Check every line of the entries for "date", and copy the lines that hold it.

Records excerpted from a collection:
== Segment start ==

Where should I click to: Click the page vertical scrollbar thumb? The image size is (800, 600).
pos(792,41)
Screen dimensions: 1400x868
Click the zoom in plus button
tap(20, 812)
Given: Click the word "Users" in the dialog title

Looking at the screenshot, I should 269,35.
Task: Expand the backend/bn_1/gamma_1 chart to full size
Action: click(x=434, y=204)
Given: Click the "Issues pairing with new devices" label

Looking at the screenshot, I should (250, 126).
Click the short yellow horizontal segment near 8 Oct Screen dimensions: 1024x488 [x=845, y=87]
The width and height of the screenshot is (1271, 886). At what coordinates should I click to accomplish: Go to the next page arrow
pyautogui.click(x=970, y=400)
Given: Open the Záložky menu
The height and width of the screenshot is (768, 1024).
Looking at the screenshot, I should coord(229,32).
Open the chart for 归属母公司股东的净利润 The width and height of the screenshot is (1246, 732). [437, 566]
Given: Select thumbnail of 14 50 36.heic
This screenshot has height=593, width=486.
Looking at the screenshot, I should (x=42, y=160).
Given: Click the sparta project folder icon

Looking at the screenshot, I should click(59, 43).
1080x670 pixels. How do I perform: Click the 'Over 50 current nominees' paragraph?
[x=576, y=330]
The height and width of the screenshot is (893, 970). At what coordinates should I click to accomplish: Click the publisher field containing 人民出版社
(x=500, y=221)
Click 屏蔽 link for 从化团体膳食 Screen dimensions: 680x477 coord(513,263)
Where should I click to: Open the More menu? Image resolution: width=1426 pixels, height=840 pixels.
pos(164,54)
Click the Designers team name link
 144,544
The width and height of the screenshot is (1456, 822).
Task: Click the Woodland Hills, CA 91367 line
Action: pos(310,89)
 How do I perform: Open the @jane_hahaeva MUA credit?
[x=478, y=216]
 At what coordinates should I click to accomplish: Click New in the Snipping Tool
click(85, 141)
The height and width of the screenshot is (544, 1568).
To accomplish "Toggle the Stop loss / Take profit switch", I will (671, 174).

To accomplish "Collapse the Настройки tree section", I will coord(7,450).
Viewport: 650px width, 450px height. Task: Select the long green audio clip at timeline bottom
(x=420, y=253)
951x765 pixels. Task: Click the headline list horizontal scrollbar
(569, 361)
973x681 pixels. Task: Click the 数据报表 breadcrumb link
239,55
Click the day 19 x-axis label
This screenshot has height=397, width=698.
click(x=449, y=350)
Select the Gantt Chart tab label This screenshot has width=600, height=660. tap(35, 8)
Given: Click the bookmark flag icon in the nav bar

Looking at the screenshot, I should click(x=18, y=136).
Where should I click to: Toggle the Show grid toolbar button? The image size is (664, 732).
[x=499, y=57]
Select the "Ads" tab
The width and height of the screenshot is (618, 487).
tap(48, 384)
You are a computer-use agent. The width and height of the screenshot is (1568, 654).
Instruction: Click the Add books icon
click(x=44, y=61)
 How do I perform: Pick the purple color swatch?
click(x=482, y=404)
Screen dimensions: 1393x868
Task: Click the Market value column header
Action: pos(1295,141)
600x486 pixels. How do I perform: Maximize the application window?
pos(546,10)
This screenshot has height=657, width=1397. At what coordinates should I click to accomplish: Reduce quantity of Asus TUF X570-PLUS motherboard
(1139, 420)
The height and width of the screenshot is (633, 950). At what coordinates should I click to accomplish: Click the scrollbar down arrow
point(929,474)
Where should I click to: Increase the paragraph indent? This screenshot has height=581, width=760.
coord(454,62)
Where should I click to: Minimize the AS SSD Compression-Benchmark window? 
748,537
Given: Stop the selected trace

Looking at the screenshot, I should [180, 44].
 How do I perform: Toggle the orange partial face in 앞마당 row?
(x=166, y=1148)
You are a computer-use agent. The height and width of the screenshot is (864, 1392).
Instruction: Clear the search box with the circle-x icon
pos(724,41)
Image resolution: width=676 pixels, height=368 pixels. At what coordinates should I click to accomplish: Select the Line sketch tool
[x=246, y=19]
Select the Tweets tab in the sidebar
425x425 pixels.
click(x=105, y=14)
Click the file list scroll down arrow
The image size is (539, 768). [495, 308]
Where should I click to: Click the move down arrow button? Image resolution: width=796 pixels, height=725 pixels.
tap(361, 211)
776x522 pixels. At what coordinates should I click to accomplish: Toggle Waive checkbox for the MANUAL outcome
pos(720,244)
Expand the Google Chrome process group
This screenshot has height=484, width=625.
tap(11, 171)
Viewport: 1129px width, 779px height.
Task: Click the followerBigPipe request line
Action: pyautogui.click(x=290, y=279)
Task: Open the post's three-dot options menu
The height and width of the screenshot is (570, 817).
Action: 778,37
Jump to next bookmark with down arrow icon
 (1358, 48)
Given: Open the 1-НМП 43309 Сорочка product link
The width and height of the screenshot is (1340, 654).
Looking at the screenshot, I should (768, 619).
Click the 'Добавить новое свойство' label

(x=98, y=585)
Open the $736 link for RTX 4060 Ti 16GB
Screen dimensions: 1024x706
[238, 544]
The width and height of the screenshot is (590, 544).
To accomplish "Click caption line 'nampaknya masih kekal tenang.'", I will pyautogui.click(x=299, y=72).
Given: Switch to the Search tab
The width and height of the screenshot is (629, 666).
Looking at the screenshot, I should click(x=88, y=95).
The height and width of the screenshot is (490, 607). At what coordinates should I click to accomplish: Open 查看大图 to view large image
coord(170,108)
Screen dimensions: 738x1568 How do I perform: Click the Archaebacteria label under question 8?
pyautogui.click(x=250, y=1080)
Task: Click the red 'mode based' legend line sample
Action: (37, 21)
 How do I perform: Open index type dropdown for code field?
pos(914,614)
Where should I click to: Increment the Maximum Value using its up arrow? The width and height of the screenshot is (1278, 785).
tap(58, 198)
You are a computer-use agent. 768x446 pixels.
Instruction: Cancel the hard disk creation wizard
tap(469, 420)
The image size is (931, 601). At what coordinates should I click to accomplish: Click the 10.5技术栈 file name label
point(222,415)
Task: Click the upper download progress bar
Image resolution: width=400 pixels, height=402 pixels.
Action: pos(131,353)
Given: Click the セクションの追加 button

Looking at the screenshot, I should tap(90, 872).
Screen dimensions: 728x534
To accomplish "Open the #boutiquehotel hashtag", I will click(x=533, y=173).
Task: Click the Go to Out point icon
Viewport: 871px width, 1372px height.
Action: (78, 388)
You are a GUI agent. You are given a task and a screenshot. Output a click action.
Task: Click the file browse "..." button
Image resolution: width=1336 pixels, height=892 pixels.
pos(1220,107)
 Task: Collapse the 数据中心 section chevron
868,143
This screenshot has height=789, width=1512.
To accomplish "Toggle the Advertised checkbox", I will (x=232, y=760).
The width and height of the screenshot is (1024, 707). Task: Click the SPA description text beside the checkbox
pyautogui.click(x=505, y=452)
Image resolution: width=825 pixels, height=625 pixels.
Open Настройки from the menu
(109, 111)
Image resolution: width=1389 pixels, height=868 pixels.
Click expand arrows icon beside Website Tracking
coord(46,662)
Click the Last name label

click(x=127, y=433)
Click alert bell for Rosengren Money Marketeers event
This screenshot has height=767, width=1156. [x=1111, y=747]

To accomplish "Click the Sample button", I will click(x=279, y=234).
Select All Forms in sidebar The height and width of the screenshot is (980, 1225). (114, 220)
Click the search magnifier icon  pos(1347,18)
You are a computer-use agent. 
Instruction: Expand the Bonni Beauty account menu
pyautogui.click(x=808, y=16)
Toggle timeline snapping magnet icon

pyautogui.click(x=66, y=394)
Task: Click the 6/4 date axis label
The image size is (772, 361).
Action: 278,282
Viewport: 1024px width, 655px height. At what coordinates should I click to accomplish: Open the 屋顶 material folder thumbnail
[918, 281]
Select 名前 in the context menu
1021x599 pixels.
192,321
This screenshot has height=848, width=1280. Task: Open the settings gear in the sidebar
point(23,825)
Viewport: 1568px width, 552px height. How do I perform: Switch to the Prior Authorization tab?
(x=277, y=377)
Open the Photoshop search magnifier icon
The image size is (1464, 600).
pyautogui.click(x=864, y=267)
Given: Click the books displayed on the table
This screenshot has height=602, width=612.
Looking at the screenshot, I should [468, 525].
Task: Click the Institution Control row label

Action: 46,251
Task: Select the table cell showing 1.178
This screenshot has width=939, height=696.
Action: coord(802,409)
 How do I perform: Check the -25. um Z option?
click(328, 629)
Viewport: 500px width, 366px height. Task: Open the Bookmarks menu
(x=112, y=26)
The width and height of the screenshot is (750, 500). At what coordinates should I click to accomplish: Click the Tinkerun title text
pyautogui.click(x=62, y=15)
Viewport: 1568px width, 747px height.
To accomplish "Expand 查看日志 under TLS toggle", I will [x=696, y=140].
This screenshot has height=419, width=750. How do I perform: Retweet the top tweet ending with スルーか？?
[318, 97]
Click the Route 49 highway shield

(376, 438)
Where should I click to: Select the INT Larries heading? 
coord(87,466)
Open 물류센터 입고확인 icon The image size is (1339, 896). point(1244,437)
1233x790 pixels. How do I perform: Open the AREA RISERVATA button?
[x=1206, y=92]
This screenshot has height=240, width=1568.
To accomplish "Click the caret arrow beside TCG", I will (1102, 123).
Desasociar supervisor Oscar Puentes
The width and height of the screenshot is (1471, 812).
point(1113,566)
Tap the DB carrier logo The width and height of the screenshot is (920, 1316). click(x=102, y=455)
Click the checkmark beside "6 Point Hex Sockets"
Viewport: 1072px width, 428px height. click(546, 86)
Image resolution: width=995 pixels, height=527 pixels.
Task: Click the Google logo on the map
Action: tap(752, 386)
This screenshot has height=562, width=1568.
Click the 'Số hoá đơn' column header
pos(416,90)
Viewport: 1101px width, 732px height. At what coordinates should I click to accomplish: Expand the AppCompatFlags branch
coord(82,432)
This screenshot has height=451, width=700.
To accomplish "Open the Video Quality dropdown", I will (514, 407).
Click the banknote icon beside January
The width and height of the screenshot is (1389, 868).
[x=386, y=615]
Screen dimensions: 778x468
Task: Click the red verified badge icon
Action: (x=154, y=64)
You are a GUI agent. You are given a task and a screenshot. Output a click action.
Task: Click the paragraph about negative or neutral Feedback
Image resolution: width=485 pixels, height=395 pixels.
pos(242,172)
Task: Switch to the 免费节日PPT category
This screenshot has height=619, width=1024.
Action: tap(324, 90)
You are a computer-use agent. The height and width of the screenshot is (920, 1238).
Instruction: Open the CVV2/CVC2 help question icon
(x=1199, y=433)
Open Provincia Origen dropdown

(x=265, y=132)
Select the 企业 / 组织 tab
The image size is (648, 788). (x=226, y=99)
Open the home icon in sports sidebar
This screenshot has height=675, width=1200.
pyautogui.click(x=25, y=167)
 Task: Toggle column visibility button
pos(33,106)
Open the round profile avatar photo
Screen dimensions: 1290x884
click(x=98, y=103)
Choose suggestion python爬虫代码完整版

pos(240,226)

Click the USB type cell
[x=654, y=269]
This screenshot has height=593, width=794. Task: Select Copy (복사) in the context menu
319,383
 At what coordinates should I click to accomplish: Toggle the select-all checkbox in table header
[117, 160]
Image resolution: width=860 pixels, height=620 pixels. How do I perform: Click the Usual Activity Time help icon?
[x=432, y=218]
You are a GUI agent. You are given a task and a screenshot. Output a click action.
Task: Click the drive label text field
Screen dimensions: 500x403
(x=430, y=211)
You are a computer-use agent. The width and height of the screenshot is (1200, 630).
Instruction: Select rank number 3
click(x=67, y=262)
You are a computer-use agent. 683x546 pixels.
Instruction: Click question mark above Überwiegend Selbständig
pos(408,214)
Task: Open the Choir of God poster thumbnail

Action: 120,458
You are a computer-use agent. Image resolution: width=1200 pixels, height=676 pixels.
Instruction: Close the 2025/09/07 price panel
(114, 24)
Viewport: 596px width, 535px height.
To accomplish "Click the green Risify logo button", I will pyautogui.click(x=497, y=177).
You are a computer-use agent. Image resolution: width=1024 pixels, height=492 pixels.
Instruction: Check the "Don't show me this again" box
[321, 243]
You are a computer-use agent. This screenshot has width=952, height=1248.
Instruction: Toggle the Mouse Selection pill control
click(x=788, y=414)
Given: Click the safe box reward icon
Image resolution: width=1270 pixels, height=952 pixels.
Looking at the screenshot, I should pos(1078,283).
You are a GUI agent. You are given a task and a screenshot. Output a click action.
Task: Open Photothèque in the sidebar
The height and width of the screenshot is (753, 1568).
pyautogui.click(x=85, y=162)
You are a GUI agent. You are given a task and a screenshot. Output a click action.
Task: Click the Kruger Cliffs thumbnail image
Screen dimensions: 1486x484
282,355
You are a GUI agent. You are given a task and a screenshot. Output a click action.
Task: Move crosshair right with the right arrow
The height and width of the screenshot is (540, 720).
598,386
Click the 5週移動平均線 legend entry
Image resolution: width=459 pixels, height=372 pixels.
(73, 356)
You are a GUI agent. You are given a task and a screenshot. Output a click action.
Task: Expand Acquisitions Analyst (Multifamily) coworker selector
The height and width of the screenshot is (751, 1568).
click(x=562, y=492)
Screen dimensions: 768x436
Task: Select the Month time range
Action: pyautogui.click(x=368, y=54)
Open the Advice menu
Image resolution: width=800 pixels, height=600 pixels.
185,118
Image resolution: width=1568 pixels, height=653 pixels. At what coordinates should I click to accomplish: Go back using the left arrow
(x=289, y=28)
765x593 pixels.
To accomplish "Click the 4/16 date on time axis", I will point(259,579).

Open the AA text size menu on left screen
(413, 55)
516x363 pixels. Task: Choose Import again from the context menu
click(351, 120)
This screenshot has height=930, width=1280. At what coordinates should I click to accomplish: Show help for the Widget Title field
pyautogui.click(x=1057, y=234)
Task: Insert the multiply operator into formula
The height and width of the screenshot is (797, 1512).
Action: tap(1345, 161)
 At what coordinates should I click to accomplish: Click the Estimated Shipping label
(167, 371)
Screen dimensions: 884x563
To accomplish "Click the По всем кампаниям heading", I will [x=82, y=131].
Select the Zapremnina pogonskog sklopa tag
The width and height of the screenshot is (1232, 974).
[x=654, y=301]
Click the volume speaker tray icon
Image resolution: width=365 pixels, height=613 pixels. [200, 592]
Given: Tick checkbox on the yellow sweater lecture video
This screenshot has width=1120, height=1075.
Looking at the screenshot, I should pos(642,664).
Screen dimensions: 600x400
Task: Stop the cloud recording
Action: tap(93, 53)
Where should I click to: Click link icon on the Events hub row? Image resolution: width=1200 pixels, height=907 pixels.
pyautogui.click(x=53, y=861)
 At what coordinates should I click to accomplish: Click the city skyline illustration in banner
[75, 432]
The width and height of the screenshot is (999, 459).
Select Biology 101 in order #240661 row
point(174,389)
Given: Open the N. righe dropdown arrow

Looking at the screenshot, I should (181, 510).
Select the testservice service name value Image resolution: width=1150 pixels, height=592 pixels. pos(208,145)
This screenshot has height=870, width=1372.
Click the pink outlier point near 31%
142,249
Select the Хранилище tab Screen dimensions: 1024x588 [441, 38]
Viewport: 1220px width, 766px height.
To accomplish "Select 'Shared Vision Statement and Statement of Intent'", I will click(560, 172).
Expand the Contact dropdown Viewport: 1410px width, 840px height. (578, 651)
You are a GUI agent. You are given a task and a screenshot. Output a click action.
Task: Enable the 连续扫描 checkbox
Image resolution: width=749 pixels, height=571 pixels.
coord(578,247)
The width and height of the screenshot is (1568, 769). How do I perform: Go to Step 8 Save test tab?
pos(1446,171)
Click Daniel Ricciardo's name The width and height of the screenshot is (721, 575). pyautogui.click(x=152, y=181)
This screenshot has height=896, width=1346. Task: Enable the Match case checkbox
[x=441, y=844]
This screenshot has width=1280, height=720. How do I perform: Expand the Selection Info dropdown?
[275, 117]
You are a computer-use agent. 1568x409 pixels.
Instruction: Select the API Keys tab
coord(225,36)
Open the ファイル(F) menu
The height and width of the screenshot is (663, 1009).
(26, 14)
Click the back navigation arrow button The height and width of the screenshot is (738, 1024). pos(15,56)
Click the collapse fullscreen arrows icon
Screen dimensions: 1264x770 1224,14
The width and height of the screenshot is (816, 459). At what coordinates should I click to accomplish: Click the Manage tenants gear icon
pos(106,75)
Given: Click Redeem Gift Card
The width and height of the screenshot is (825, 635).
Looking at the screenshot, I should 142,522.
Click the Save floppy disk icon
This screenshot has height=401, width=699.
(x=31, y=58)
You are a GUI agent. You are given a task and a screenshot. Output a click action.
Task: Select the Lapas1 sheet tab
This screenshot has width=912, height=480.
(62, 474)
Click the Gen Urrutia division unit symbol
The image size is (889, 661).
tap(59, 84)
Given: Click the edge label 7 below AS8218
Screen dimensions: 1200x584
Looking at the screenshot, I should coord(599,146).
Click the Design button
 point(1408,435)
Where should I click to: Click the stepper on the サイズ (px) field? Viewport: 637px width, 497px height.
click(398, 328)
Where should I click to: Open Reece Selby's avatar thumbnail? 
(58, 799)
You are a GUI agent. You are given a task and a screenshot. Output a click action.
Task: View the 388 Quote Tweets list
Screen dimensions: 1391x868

== Segment end ==

→ Solved exercise
Task: Click the 6/4 date axis label
To accomplish "Click the 4/16 date on time axis", I will point(259,579).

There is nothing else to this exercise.